A República Centro Africana está «à beira do genocídio», afirmou esta quinta-feira o chefe da diplomacia francesa, em declarações ao canal de televisão pública France 2.

«É a desordem absoluta», acrescentou Laurent Fabius, defendendo uma ação urgente.

A ONU está a preparar-se para oferecer a possibilidade de intervenção nesse país «aos africanos e a França» através de uma resolução que será votada no início de dezembro, indicou.

Já o secretário de Estado norte-americano, John Kerry, anunciou na quarta-feira uma ajuda de 40 milhões de dólares para a força militar liderada pela União Africana para fazer face à violência na República Centro Africana.
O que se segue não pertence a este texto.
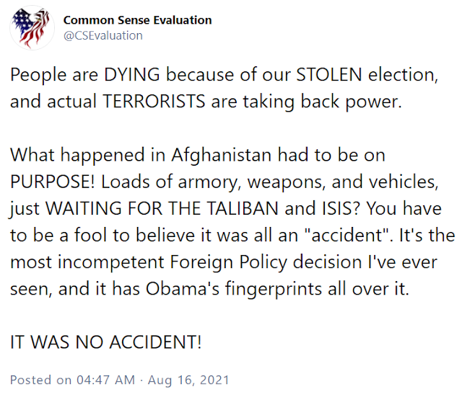462x397 pixels.
Task: Click the word Obama's
Action: pos(183,289)
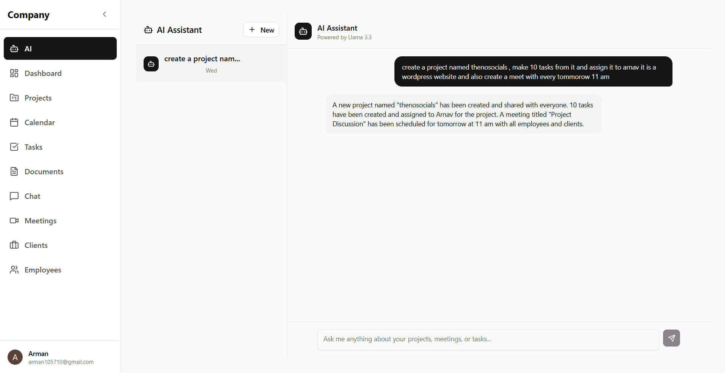The width and height of the screenshot is (725, 373).
Task: Select the AI section in sidebar
Action: pos(60,48)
Esta ajuda, que terá ainda de receber luz verde do Congresso norte-americano, passa por equipamentos não-letais, formação e apoio logístico.

«Pensamos que atualmente a Misca [Missão internacional de apoio na República Centro Africana] é o melhor mecanismo para ajudar rapidamente a responder à violência em curso na República Centro Africana e evitar outras atrocidades», defendeu John Kerry em comunicado.

Já a embaixadora norte-americana nas Nações Unidas, defendeu hoje sanções contra os líderes da República Centro Africana.